I made sure to read the one I had purchased for me which covered all of the questions children might ask when they hear this news. Oddly enough, his first question was the title of the book, "Can I still kiss you?". Of course, that question was followed by a lecture about washing my hands more and covering my mouth when people sneeze. (Note to self, teach him to cover his own mouth...later.) Washing my hands more?? He doesn't know that if I did that any more, I'd be treated for Obsessive-Compulsive Disorder. So, I had to explain that this is a different kind of "sick". It went better than I thought. I decided to just save the book for later. I couldn't possibly read it without crying and making things worse. I thought I'd know it when I needed it. That night was last night...

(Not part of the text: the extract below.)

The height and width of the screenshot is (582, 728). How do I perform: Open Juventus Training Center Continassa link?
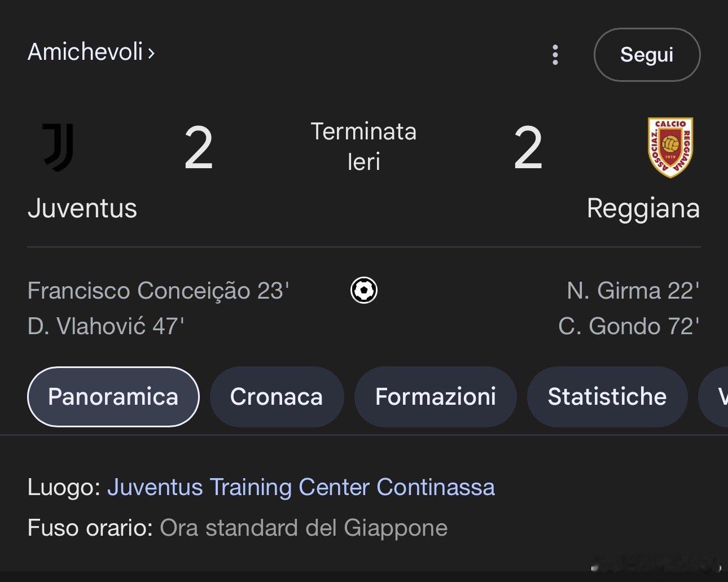[301, 487]
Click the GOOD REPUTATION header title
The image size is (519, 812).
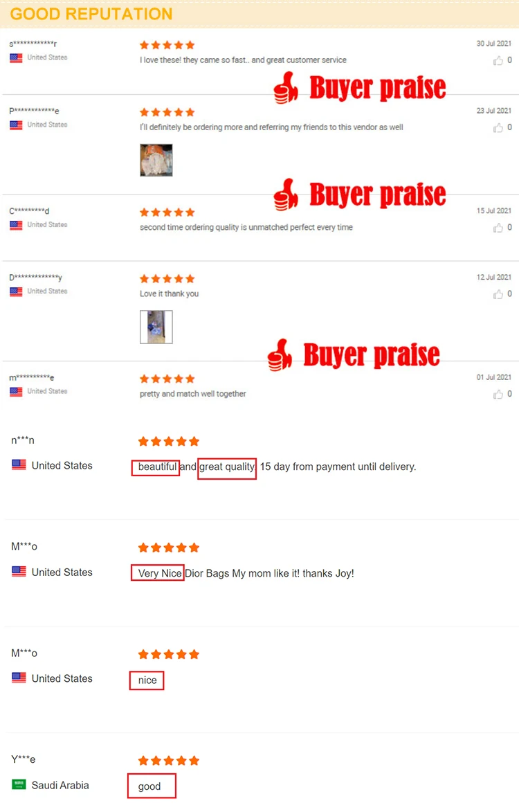[91, 14]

Something happened last night that I have been trying to avoid since my surgery. I've been very careful to make sure it didn't, but it did anyway. Brayden saw my scars. I guess I had only thought about making sure there was no way for him to see me in the shower or while getting dressed. I never counted on him jerking down the neckline of my scooped-neck PJ's at prayer time to have a look. But then, why wouldn't he? We look at his boo-boo's all of the time. He's proud of them! Why wouldn't I be the same? It happened so fast, I could do nothing about it.

It shocked him. I was terrified, not sure how to react. I saw the fear on his face when he asked, "Why did they cut you that way?" So, I calmly explained that they had to cut me to get the cancer out. "Is it all out?" he asked. I told him we think so. "Will they fix it?" Yes my dear, they're going to fix it. Relief washed over his face. "Then why do you still have your hair?" He needed to put the pieces together. I grabbed book #2. This was the time. We read through it together for the first time and he seemed satisfied. Prayer time with kisses and it was over.

This morning he awoke just like he does everyday. Happy to be here, happy to be loved, and not worried about my cancer. Turns out the fear of telling far outweighed the trauma it caused. He's got a couple new dates on his mind, September 25 and October 3. Not exactly things to look forward to, but they are what they are. And we're going to get through this together.